In response to criticism, the Kony 2012 campaign releases a second video.
The NGO Invisible Children has garnered over one hundred million hits with its campaign calling for the arrest of a Ugandan guerrilla fighter.
João Novaes _Opera Mundi - The US-based NGO Invisible Children, creator of the Kony 2012 video, launched the second part of the campaign this Thursday, the 5th, in response to the resounding criticism it received. The organization defends the power of the media campaign, which aims to find Uganda's most wanted man, Joseph Kony.
The first video was released a month ago and already has over 105 million views on YouTube and Vimeo.
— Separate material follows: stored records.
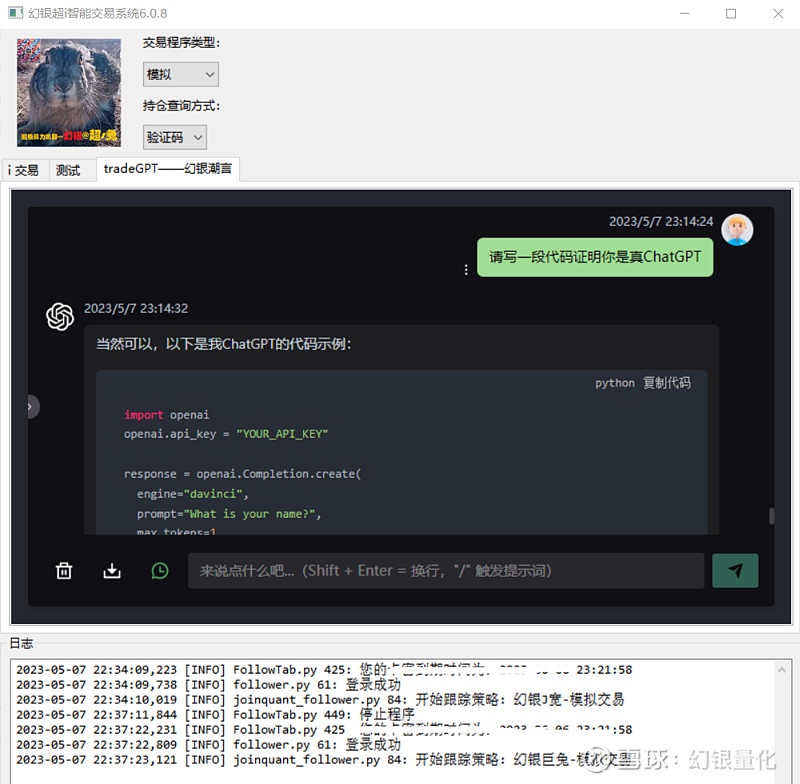The width and height of the screenshot is (800, 784).
Task: Click the chat panel vertical scrollbar thumb
Action: coord(771,516)
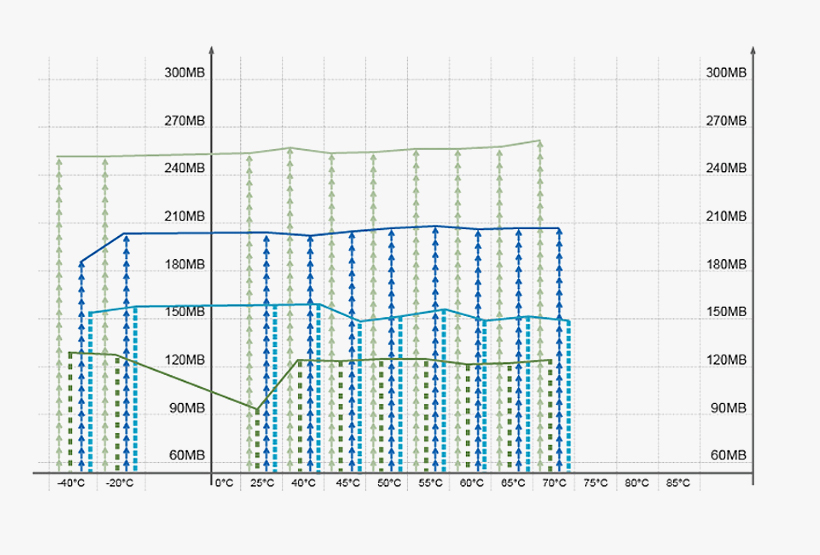Click the light green line's end point at 70°C
The height and width of the screenshot is (555, 820).
(x=540, y=141)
Kony, leader of the LRA (Lord's Resistance Army), has been wanted since 2005 by the ICC (International Criminal Court) for human rights violations, including mass murder, slavery, and kidnapping of children to turn boys into soldiers and girls into maids and sex slaves.
Many experts on the conflict said the campaign was "simplistic" and accused it of manipulating information by suggesting that Kony's organization recruits more children than is actually the case: official estimates point to 20 kidnappings over 25 years.
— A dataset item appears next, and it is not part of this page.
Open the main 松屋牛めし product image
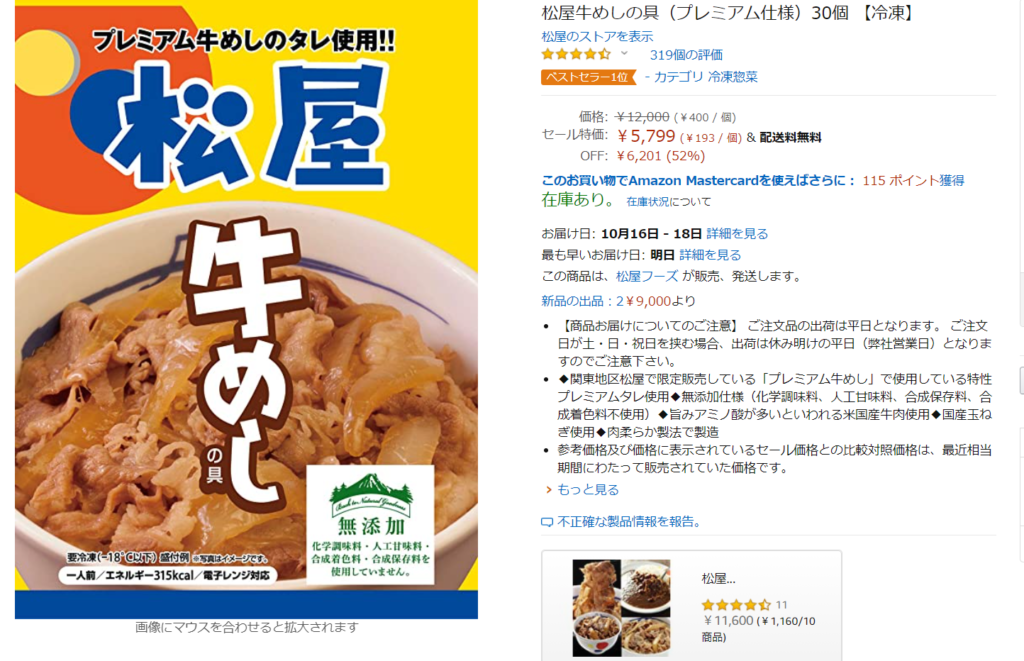 (246, 309)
The "Kony 2012" series alleges that from the time the first video was published on April 5th until April 1st, the LRA had "abducted" 57 people.
African politicians in the video celebrate the NGO's approach and state that, precisely because of the complexity of the conflict, it is necessary to act on multiple fronts to find Kony, who is believed to be hiding in the Democratic Republic of Congo or the Central African Republic. "This is the true way to raise awareness among people, who are now paying attention to the issue," says former Ugandan presidential candidate Norbert Mao.
Invisible Children was also criticized for marketing an "action kit" against Kony. All units sold out, and the NGO acknowledged that only a third of the profits went to projects in Uganda.
The organization's president, Ben Keesey, stated in an interview with CNN that his organization has been honest about its finances from the beginning, which are detailed on its website. Keesey acknowledged that the NGO did not expect such great success with the campaign and revealed that the initial expectation was to reach 500 views.
The new video was filmed and edited over two weeks. It asks people to put up campaign posters in cities around the world on April 20th. The sequel repeats some of the same strategies as the first video of a young global community mobilizing for action. This time, the voice of the NGO's co-founder, Jason Russell, who directed the first film, is not heard. Russell was diagnosed with psychosis last month after witnesses found him walking naked on a sidewalk in San Diego, California, shouting incoherently and punching the ground. His crisis occurred shortly after Kony 2012 propelled the group to worldwide stardom.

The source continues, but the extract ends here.